There are other ironies, none more obvious than the fact that Balearic economic growth and improved employment stats owe virtually everything to what the government now considers a curse - a tourism boom that put the boom in the economic boom. It wasn't anything else and it wasn't anything that the government had any part in. It just happened.
Given all this, what could possibly go wrong and mean a clutching of 2019 electoral defeat from the jaws of victory? Well, there is that growth. There may just be more of a slowdown than forecasters suggest. Why? Because of government policy to attempt to turn boom into bust. Showing its total lack of gratitude for something it wasn't responsible for, by instituting certain tourism policies - and we all know which ones - the government may well just signal its own downfall.

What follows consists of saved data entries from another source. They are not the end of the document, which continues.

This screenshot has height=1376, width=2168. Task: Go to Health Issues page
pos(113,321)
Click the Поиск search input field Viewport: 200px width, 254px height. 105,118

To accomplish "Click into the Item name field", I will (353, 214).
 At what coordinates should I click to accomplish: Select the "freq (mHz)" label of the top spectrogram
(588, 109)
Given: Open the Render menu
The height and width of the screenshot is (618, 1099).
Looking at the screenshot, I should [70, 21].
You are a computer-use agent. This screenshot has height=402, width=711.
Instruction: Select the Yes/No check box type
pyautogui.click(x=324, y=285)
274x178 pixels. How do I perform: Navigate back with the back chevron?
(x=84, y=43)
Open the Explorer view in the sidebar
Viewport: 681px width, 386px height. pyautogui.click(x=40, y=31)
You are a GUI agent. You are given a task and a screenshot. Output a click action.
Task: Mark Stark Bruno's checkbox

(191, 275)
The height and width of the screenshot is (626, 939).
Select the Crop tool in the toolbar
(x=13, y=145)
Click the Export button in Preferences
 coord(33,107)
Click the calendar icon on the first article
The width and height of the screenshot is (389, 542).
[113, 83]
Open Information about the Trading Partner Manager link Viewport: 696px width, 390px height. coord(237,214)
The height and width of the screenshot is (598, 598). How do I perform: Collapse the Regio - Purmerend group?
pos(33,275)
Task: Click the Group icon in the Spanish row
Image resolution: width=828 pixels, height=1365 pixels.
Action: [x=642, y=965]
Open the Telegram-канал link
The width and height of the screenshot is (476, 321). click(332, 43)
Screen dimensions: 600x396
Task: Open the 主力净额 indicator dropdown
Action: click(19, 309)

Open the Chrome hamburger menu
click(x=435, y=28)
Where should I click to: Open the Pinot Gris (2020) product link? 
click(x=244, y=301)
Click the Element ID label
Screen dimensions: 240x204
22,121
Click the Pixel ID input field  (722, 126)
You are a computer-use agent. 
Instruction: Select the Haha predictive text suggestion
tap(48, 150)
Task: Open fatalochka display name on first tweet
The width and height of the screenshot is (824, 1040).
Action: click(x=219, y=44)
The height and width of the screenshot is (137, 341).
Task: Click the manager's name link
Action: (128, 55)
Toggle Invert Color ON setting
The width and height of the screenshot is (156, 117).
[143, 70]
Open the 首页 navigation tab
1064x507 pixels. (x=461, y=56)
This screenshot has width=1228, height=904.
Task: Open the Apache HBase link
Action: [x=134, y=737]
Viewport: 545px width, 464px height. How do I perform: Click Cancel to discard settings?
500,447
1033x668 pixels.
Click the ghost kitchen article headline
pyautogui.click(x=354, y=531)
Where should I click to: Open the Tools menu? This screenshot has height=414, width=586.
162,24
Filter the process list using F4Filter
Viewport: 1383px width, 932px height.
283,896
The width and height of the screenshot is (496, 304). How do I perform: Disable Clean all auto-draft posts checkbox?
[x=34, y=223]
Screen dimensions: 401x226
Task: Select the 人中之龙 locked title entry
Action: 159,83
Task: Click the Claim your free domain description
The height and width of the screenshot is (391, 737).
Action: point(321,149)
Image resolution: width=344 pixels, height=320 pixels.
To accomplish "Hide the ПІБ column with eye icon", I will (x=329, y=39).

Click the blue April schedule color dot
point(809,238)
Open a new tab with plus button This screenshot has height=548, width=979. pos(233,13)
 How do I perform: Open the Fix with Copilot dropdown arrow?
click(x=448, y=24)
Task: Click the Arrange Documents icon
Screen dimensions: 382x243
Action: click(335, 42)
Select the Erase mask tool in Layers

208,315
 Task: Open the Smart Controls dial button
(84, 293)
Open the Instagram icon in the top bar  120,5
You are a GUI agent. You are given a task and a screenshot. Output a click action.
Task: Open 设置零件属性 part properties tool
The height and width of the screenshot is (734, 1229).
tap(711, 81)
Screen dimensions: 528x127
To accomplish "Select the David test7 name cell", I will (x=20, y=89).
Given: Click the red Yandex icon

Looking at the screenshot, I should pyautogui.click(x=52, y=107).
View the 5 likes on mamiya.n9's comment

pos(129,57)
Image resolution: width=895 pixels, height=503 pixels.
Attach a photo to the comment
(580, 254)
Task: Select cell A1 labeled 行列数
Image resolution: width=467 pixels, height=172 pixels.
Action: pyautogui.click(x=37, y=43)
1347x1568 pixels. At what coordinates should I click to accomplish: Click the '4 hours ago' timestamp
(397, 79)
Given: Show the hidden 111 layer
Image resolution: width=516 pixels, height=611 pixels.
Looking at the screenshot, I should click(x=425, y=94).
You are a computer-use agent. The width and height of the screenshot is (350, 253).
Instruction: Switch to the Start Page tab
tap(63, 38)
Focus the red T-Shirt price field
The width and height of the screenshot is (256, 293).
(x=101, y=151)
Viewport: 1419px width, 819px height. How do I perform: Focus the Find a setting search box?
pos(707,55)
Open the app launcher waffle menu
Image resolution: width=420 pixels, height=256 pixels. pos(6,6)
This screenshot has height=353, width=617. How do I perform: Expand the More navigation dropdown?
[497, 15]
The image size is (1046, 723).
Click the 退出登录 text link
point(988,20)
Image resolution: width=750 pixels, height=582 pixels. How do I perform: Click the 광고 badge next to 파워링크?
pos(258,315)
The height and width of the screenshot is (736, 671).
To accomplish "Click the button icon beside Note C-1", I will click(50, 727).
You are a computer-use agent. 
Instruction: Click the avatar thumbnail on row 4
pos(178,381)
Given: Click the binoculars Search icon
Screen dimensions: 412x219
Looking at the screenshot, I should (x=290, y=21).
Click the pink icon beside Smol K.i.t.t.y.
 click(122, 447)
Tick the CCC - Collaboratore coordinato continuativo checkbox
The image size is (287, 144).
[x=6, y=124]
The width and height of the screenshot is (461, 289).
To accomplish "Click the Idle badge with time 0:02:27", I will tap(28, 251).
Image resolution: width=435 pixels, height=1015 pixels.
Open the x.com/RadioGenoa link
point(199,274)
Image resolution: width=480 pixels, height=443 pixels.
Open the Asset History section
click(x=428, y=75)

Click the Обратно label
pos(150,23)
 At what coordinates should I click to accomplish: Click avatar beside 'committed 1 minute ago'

And then there are the realities of growth and economic recovery on the streets and in the households. The latest Gadeso survey of the public's confidence in the economy reveals only marginal gains in some aspects. A mere 17% of households classify their financial status as good. Three-quarters of respondents say that salaries are not good enough. More still point to the proliferation of temporary jobs.
The government might hope that the wage deal for the hotel sector will provide a brighter outlook, but the fact is that the government in itself has had minimal impact on citizen well-being. And that wage deal may prove to be less of a winner next year than the government might wish, thanks to the only real influence it is now exerting on the economy.